Had those negotiations been successful it is very unlikely a plane would have flown over the scene of West Ham's relegation, trailing the banner, 'Martin O'Neill: Millwall legend', as happened to the forlornly impotent Grant on Sunday. The moment when he aimed his notes in frustration towards the bench at Manchester City, only to see them blown on to the pitch by a sudden gust of wind, summed up the ineffectuality of Grant's style.

The board correctly realised O'Neill was a galvanising force, the total opposite of the man they had appointed. Yet, the wooing process took too long, then became public knowledge, and O'Neill withdrew in embarrassment.

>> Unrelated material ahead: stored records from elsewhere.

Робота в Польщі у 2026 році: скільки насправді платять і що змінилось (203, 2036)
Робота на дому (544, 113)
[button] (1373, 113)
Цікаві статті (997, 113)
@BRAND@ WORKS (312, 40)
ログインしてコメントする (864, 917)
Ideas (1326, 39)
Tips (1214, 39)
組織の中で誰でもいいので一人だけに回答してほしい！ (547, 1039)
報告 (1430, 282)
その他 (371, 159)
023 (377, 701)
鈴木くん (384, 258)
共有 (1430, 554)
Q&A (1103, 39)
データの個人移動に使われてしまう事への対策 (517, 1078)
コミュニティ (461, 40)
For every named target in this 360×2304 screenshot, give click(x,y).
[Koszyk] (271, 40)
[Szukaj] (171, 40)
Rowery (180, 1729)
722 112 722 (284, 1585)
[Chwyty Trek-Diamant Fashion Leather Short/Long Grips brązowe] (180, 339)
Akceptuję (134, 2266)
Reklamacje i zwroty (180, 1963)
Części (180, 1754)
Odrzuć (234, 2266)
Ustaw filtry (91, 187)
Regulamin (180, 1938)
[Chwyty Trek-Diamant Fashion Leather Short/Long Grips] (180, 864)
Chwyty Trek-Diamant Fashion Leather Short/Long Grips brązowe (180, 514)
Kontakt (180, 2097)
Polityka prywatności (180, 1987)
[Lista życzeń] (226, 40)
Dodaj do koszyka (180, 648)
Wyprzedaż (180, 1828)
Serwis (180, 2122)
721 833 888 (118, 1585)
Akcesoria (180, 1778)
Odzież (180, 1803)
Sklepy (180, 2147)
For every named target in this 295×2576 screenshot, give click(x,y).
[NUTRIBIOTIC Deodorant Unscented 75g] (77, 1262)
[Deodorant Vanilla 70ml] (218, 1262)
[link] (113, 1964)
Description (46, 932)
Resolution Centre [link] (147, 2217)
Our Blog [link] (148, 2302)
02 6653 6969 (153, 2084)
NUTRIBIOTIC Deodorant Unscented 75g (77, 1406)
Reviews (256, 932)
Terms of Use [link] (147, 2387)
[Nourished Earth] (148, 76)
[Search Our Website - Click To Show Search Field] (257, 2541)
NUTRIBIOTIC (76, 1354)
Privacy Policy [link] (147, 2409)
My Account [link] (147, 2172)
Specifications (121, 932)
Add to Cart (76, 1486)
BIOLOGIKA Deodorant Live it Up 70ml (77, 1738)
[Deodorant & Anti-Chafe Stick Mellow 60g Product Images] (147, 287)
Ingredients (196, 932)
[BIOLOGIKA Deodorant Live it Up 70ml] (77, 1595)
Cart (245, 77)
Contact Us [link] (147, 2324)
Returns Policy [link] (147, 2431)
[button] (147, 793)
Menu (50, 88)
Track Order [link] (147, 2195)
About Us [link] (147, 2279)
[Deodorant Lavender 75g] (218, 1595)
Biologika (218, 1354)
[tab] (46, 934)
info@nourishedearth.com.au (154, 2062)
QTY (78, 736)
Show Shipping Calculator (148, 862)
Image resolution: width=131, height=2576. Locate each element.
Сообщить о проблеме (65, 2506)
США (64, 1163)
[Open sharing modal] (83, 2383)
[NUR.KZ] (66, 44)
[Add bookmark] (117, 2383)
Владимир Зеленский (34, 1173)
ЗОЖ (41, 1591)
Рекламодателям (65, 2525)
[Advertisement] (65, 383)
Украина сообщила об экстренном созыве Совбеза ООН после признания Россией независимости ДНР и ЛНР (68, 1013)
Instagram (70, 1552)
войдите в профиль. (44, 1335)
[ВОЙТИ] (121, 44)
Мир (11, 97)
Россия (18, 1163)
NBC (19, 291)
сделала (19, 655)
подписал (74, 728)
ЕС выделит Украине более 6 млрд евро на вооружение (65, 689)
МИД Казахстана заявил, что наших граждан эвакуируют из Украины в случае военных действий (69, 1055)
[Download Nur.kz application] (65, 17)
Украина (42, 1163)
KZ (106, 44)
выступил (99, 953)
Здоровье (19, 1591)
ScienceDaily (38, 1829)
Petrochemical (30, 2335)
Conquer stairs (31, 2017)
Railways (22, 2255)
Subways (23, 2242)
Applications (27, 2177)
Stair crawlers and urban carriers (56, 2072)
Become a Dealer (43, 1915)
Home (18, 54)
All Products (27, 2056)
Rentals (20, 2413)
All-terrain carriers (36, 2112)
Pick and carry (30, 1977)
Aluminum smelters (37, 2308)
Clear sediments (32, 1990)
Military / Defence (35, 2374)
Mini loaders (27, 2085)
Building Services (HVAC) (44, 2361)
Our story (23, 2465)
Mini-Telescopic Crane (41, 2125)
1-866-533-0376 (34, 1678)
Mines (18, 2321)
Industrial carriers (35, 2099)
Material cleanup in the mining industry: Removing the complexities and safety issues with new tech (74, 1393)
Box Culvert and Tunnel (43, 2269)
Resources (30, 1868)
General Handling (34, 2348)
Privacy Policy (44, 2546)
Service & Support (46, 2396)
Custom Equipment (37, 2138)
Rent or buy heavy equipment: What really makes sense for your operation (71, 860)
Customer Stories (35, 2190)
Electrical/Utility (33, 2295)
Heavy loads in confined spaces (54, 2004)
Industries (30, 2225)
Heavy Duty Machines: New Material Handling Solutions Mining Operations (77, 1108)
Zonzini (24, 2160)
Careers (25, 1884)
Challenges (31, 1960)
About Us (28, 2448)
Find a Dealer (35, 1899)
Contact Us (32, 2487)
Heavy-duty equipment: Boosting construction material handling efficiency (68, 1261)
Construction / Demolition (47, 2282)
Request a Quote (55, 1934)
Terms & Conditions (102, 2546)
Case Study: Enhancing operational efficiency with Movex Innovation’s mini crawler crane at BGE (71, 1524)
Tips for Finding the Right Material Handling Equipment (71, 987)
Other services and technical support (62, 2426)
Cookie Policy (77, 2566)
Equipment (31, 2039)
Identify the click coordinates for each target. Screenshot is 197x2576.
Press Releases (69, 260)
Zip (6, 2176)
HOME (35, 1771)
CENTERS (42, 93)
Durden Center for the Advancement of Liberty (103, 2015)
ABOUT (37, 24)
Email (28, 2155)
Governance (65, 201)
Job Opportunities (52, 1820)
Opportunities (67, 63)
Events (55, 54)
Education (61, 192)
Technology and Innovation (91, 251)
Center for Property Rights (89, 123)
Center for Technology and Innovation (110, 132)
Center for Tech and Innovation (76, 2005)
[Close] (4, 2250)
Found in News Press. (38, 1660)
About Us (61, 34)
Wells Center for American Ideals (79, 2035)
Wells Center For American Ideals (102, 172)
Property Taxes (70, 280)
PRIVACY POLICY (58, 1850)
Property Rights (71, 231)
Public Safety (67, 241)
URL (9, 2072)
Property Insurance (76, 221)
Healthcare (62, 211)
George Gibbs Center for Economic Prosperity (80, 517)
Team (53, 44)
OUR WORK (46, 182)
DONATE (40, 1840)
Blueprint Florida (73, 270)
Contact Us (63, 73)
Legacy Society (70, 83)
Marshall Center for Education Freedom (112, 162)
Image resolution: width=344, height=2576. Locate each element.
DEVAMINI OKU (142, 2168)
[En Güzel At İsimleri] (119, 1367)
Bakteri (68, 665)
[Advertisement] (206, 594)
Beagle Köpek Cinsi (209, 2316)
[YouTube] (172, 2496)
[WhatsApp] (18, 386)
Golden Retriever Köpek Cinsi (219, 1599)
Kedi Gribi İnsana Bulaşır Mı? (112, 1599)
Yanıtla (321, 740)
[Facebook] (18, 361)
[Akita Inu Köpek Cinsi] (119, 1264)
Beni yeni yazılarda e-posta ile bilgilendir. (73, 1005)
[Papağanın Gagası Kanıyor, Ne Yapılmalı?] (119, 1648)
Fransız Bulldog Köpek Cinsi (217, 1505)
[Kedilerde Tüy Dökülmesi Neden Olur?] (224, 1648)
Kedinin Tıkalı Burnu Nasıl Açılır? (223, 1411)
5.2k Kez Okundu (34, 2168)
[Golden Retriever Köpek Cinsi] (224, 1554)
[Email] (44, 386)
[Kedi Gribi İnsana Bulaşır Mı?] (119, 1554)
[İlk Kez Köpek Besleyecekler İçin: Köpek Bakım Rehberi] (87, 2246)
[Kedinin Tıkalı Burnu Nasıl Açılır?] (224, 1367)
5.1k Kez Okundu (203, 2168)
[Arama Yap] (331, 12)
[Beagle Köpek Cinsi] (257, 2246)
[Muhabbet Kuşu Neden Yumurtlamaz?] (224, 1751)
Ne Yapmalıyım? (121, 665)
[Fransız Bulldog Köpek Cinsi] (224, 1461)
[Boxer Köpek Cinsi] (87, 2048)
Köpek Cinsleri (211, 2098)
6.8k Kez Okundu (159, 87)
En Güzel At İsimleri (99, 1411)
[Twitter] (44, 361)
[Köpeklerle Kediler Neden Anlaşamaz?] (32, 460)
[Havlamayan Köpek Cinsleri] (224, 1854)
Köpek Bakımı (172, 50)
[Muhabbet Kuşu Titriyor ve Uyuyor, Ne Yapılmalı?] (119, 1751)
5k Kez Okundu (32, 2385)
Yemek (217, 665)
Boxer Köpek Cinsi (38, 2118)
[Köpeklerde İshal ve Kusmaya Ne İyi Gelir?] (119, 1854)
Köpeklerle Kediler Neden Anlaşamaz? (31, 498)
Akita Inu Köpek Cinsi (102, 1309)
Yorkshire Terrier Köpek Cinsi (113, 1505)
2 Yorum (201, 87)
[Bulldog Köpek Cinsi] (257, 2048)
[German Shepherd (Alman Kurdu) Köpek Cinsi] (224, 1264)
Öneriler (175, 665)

The mistake at that point was in not admitting that the presence of Grant was equally as damaging as the absence of O'Neill and pushing ahead with a second choice, such as Allardyce.

Towards the end, the board appeared to concede that having made their bed they would have to lie in it, the club seeming almost resigned to their fate, with directors absent for significant matches and Grant revising the points total required to survive as each match slipped wastefully away. Meanwhile, Sullivan would sporadically surface to berate the players or paint a picture of an apocalyptic future in the Championship. Why, if life beyond the Premier League was so bad, did he take such a gamble by persevering with Grant, when all indications were that relegation would be the result?

Grant's final moments as West Ham manager, taken into a small room off the tunnel at Wigan's DW Stadium minutes after Sunday's game to be told of his fate, have also been condemned, but it would have been more spiteful to let him see out his tenure, thinks Samuel. That date at the Grosvenor followed by the final home match of the season could have been harrowing for Grant and at least he will be spared the prospect of standing on the touchline for 90 minutes, battered by the fury of the fans.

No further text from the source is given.